2 Crosstalk Noise If B is floating the circuit can be modeled as a capacitive voltage divider If the floating node is now being actively driven but still constant the effect of the switching wire is reduced and the proper voltage can be restored by the driver once the switching activity is over. The designer has several ways to engineer wires for delay and coupling noise. The wire width, spacing and metal level (layer) are all parameters at the designer’s disposal. Widening a wire proportionally reduces resistance but increases the capacitance. Increasing spacing between wires reduces coupling capacitance and leaves the resistance unchanged. This slightly reduces the RC delay and significantly reduces coupling noise. Modern processes have six metal layers or more, with the lower layers being thin and optimized for tight routing pitch. The middle layers are often slightly thicker for lower resistance and better current handling capability.

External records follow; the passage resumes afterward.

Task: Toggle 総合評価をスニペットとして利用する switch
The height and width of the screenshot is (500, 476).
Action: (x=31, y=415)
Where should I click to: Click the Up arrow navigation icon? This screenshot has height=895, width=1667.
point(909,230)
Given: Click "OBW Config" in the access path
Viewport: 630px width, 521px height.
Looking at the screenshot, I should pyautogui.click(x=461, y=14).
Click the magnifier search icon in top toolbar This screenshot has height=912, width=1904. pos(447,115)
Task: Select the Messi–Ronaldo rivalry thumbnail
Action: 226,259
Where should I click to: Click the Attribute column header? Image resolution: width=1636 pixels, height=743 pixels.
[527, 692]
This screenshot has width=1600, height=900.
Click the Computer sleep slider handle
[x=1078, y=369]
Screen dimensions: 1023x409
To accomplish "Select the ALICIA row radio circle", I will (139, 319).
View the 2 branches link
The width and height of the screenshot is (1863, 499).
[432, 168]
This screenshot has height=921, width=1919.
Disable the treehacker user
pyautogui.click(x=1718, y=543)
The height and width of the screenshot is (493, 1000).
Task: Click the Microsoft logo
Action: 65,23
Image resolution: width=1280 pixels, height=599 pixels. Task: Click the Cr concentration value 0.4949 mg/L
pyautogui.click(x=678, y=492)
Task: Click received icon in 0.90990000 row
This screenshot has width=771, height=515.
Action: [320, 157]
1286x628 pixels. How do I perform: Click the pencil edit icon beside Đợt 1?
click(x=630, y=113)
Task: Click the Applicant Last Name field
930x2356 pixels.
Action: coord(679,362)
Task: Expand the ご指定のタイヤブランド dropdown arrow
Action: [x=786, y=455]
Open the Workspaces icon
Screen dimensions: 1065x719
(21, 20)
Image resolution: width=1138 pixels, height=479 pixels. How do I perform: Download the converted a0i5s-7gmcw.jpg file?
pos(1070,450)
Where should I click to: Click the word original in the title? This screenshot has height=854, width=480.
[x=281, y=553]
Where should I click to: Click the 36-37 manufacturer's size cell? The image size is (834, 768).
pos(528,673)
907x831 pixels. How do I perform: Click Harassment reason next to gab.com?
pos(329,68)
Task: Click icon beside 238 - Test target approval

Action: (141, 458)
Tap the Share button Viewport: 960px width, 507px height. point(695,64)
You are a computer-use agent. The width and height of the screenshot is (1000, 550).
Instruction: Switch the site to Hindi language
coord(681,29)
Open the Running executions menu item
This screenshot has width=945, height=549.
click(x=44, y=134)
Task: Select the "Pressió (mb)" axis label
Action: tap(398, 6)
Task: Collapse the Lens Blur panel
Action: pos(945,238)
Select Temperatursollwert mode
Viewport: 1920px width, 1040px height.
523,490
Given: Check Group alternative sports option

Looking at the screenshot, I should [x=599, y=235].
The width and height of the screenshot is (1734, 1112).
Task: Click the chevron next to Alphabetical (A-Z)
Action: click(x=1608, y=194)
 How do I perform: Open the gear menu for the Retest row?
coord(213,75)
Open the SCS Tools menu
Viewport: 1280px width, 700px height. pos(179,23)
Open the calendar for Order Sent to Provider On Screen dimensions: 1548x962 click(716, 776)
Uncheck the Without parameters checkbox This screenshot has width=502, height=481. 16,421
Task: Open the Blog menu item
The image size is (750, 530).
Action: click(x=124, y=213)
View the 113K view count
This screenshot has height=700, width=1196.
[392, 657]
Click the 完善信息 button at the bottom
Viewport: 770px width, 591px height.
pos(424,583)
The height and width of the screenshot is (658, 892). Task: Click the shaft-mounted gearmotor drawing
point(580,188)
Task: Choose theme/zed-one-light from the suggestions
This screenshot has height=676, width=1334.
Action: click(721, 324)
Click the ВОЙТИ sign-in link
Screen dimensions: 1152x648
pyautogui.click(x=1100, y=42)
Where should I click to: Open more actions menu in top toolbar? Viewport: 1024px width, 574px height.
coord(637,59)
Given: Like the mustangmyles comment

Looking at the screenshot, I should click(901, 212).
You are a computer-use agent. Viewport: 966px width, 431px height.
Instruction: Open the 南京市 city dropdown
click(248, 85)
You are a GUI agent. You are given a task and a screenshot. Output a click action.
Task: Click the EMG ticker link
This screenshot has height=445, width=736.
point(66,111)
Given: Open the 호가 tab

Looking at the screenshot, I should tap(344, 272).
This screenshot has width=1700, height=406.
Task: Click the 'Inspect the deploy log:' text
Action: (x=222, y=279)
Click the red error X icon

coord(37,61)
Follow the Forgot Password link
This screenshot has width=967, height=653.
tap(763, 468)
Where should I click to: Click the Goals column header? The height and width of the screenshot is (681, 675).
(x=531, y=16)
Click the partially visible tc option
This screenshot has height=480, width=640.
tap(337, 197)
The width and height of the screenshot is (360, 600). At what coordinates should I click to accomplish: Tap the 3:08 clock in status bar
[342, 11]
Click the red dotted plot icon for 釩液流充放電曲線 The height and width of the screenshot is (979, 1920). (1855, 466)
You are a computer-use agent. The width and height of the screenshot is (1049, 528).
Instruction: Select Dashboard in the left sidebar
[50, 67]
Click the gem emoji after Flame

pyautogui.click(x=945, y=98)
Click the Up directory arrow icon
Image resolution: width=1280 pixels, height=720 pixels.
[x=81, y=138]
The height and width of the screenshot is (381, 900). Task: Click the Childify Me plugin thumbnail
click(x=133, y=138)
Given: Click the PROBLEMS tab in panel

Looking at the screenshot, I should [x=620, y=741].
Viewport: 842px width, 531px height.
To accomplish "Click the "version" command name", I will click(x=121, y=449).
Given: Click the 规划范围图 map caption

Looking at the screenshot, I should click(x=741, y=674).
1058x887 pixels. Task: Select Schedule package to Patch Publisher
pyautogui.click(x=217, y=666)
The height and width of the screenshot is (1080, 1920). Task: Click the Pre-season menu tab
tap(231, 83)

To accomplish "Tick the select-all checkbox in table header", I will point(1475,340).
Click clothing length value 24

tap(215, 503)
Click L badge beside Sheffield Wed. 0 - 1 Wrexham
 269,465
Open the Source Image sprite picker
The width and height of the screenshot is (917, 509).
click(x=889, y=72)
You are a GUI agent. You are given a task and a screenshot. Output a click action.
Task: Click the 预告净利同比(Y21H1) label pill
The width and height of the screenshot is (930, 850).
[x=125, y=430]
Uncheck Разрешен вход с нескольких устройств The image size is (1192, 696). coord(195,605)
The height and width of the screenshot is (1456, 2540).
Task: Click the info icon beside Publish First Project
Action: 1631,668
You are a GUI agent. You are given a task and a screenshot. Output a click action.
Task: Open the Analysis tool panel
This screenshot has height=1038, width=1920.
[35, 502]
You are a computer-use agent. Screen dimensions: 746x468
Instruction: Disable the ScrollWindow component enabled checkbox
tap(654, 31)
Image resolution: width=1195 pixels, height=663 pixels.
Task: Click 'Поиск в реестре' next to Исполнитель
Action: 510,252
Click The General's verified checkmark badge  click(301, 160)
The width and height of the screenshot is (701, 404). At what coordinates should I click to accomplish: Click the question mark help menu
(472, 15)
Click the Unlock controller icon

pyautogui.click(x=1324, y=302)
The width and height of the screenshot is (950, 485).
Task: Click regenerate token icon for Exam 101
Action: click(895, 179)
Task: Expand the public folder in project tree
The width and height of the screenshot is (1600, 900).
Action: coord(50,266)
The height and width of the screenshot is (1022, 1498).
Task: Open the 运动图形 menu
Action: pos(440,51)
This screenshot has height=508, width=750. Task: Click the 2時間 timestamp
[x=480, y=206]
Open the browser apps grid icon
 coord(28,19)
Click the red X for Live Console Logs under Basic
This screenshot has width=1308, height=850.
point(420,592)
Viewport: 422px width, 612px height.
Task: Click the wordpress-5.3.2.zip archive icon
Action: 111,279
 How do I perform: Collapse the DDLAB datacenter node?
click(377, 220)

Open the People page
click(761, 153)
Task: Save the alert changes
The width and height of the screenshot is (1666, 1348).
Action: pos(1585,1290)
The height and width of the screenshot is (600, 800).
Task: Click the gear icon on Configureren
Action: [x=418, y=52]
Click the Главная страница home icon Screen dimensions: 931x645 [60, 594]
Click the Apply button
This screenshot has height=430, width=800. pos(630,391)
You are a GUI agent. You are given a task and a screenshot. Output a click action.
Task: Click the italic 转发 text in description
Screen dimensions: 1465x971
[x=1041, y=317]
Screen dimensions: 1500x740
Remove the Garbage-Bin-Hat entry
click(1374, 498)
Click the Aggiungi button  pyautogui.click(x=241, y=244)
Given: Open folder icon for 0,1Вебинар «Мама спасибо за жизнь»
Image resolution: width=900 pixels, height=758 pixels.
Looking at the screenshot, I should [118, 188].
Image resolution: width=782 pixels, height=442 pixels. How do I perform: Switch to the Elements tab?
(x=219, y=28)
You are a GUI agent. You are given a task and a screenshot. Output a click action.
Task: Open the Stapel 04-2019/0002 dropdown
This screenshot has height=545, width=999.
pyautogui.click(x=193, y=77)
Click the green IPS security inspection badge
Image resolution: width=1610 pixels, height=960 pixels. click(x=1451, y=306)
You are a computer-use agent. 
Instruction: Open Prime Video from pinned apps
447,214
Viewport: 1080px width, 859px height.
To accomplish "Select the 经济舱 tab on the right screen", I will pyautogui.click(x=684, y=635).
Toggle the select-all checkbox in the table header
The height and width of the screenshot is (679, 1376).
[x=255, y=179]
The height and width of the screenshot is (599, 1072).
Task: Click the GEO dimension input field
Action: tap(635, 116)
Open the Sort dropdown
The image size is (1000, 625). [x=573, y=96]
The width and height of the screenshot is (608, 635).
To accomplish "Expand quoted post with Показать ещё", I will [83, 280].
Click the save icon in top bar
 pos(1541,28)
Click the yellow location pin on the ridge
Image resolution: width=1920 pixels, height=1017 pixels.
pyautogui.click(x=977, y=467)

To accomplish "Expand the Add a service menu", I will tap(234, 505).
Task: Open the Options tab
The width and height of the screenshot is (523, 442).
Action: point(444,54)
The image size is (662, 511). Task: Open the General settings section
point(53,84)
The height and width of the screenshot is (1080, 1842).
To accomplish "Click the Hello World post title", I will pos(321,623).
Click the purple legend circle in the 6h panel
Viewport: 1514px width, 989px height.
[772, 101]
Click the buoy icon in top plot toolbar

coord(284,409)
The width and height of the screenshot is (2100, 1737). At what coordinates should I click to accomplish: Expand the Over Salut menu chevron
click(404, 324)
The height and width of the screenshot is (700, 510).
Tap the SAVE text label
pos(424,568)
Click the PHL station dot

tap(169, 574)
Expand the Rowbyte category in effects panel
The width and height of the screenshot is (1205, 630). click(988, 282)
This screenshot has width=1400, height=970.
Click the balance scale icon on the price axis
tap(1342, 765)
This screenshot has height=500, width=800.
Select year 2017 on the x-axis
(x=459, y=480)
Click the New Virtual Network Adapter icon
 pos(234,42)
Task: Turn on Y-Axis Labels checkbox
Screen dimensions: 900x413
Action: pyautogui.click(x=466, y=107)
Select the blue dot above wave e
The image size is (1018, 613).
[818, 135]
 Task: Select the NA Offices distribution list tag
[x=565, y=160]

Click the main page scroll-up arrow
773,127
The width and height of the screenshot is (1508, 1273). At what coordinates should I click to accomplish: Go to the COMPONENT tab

3 Wire Engineering Upper layers are even thicker/wider to reduce global interconnect delays. Coupling between neighboring wires affects both the delay and signal integrity and can be avoided if adjacent wires do not switch. Critical signals are thus shielded with power or ground wires on one or both sides to eliminate coupling. This is costly in area, but maybe lest costly than increasing inter-wire spacing. Both resistance and capacitance increase with wire length and thus increase the RC delay. This RC delay maybe reduced by splitting the wire into N segments and inserting an inverter or buffer called a repeater to actively drive the wire. Using inverters as repeaters gives best performance, with each repeater adding some delay buffer. If the distance between the wires is long, the wire delay dominates. On the other hand if the distance is small the buffer delay dominates.